To wet down the fires that were rising around his ministry, Monroe had therefore begun his sermon on the Sunday in question by explaining how every man and woman had a mission. The word meant no more nor less than a job of work, he said. It was one job of his to think about why man was born to die, and he was inclined to go on at it with at least the perseverance of a man with a horse to break or a field to clear of stones. And he did go on. At length. Throughout the preachment that morning, Inman sat staring at Ada’s neck and listening as Monroe repeated four times the Emerson passage about warts and wens and decreasing forever.

When the service concluded, the men and women left the church by their separate doors. Muddy horses stood asleep in their traces, their rigs and traps behind them mired up to the spokes in mud. The voices of the people awoke them, and one chestnut mare shook her hide with the sound of flapping a dirty carpet. The churchyard was filled with the smell of mud and wet leaves and wet clothes and wet horses. The men lined up to shake hands with Monroe, and then they all milled about the wet churchyard visiting and speculating on whether the rain had quit or was just resting. Some of the elders talked in low voices about the queerness of Monroe’s sermon and its lack of Scripture and about how they admired his stubbornness in the face of other people’s desires.

The unmarried men wadded up together, standing with their muddy boots and spattered pant cuffs in a circle. Their talk had more of Saturday night to it than Sunday morning, and all of them periodically cut their eyes to where Ada stood at the edge of the graveyard looking altogether foreign and beautiful and utterly awkward. Everyone else wore woolens against the damp chill, but Ada had on an ivory-colored linen dress with lace at the collar and sleeves and hem. She seemed to have chosen it more by the calendar than the weather.

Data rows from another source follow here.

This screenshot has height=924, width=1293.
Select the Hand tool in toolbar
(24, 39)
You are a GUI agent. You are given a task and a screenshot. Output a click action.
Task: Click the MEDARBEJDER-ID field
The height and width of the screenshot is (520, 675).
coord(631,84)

She stood holding her elbows. The older women came to her and said things and then there were knotty pauses and then they went away. Inman noted that every time she was approached, Ada took a step back until she fetched up against the headstone of a man who had fought in the Revolution.

—If I went and told her my name, reckon she’d say ought to me back? said a Dillard man who had come to church for precisely the same reason Inman had.

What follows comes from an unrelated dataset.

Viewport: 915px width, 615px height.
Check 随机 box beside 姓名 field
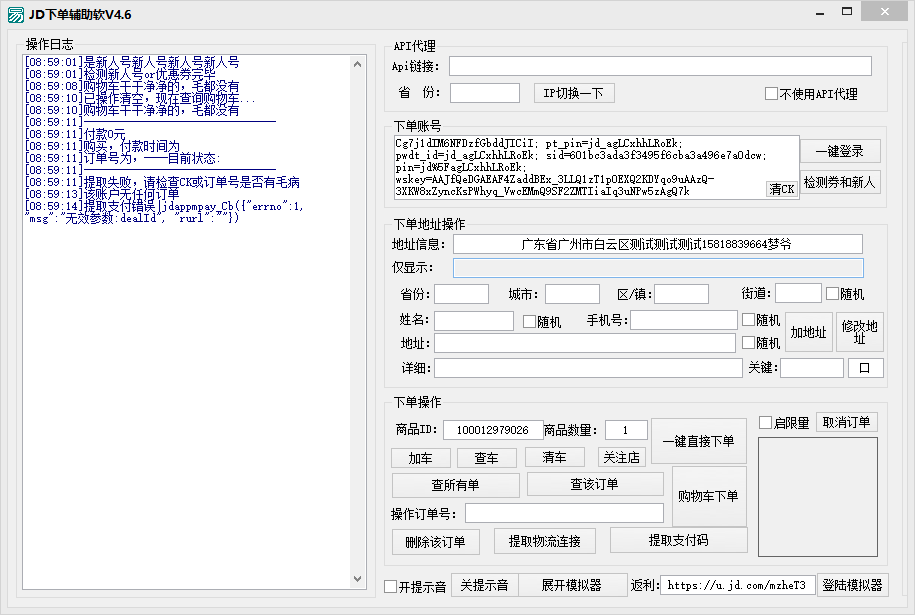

—I couldn’t say, Inman said.

—You’d not begin to know where to start courting her, Hob Mars said to Dillard. Best leave that to me.

Mars was shortish and big through the chest. He had a fat watch that pooched out his vest pocket and a silver chain that ran to his pant waist and a scrolled fob hanging from the chain.

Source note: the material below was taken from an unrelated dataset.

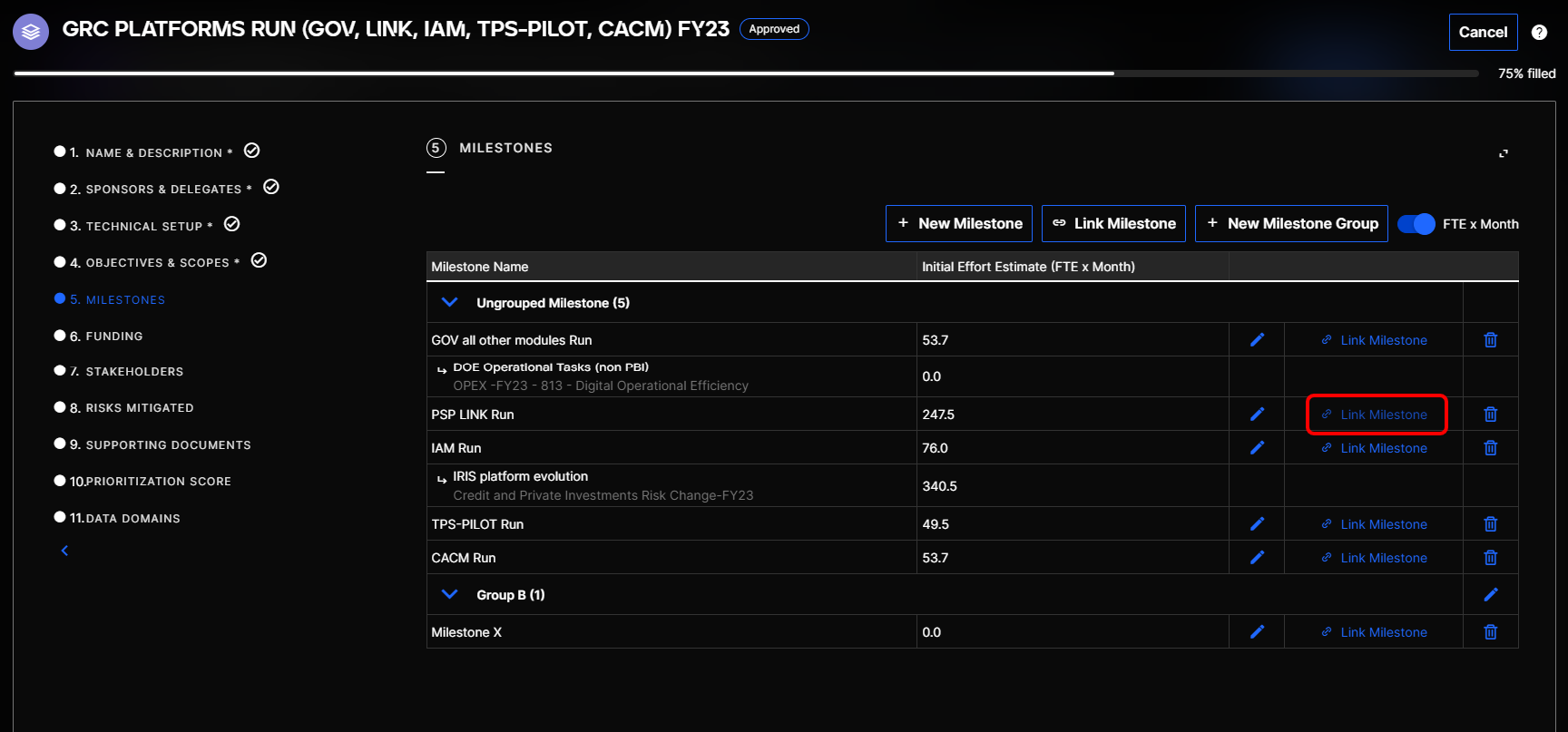The image size is (1568, 732).
Task: Expand the Milestones panel to fullscreen
Action: (1504, 153)
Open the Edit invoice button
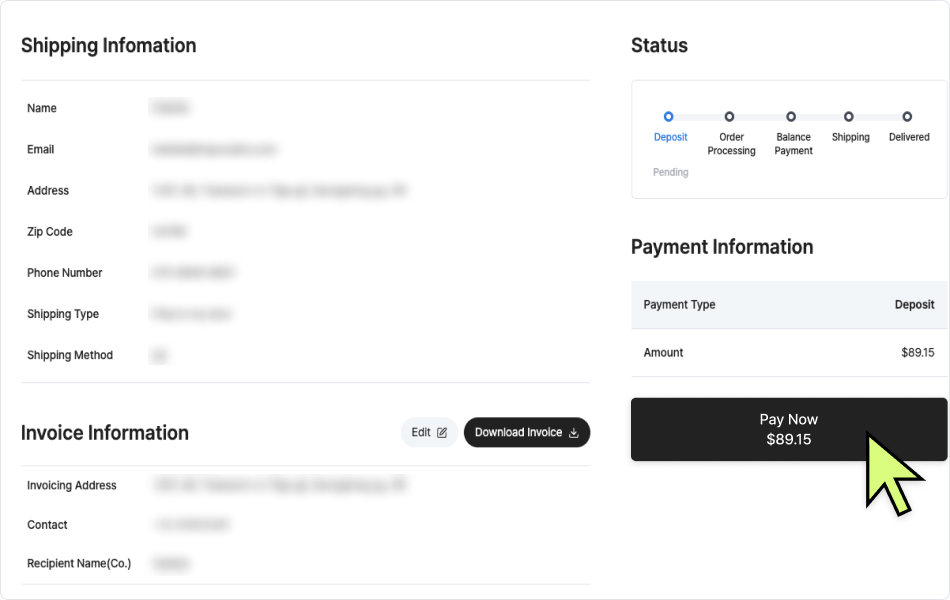This screenshot has height=600, width=950. pyautogui.click(x=429, y=433)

Dillard said, You think you bore with a mighty big auger.

—I don’t think it, I know it, Mars said.

Then another man, one of such slight build and irregular features that he was but a bystander, said, I’d bet a hundred dollars against a half a ginger cake that she’s got a husband-elect down in Charleston.

—They can be forgot, Hob said. Many has been before.

Then Hob stared at Inman and surveyed his strict attire. You look like the law, he said. A man courting needs some color about him.

Inman could see that they would all talk the topic round and round until one or another that day might eventually draw up the nerve to go to her and make a fool of himself. Or else they would insult each other until a pair of them would have to meet down the road and fight. So he touched a finger to his brow and said, Boys, and walked away.

He went straight over to Sally Swanger and said, I’d clear an acre of newground for an introduction.

Sally had on a bonnet with a long bill to it so that she had to step back and cock her head to throw the shade off her eyes and look up at Inman. She grinned at him and put her hand up and touched a pinchbeck brooch at her collar and rubbed her fingers across it.

—Notice I’m not even asking who to, she said.

—Now would be the time, Inman said, looking to where Ada stood alone, her back to the people, slightly stooped, peering in apparent fascination at the inscription on the gravestone. The bottom foot of her dress was wet from the tall gravegrass and the tail of it had sometime dragged in mud.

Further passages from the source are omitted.